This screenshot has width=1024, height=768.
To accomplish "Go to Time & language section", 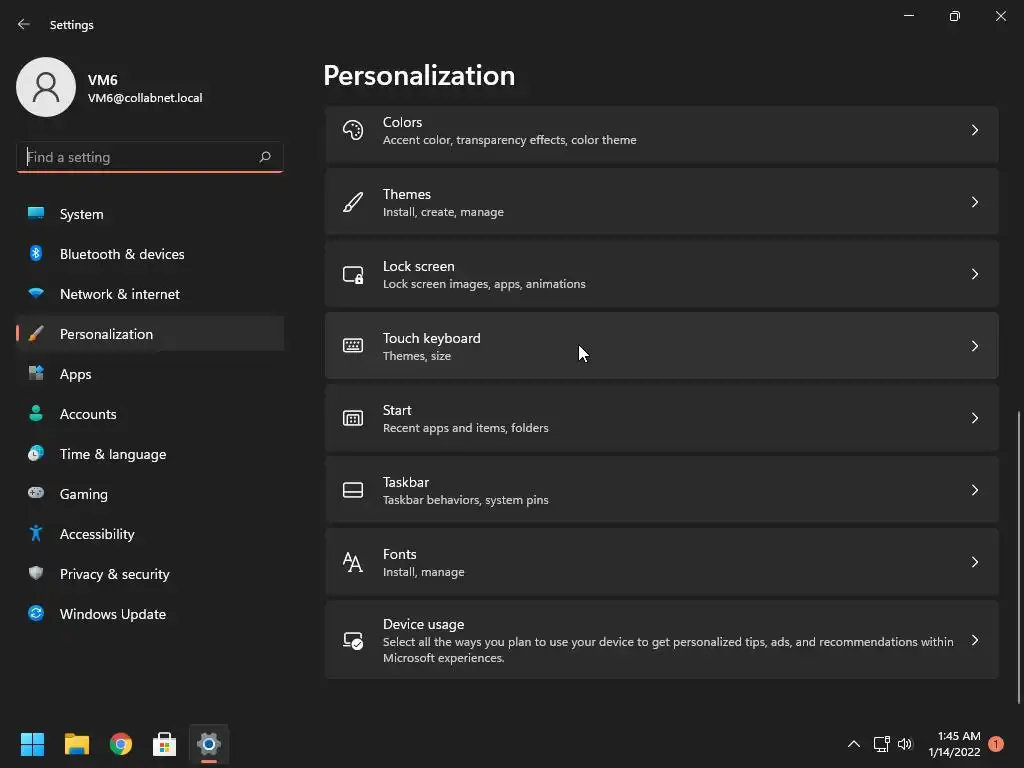I will [113, 454].
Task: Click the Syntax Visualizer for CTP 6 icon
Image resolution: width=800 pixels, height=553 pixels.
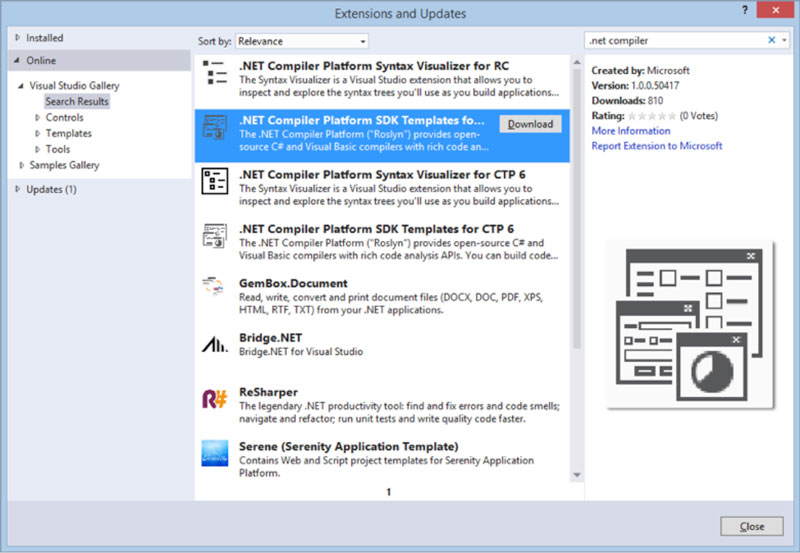Action: pos(214,181)
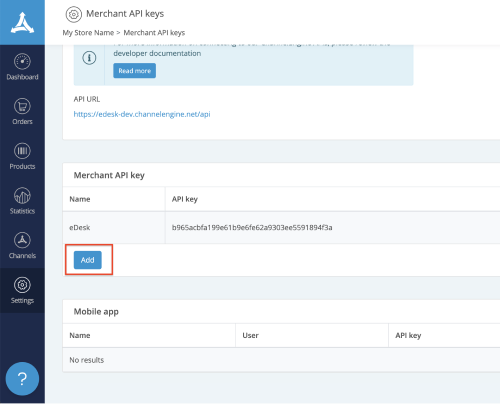Click the info icon in blue banner

(89, 58)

▸ **EXERCISE GOAL**
Your copy should hold exactly the lines from the line containing "Image resolution: width=800" through the last line of the listing above, both included, and no pictures.

▸ **WRITTEN ANSWER**
Image resolution: width=800 pixels, height=553 pixels.
Action: pos(214,181)
Click the info icon in blue banner

(89, 58)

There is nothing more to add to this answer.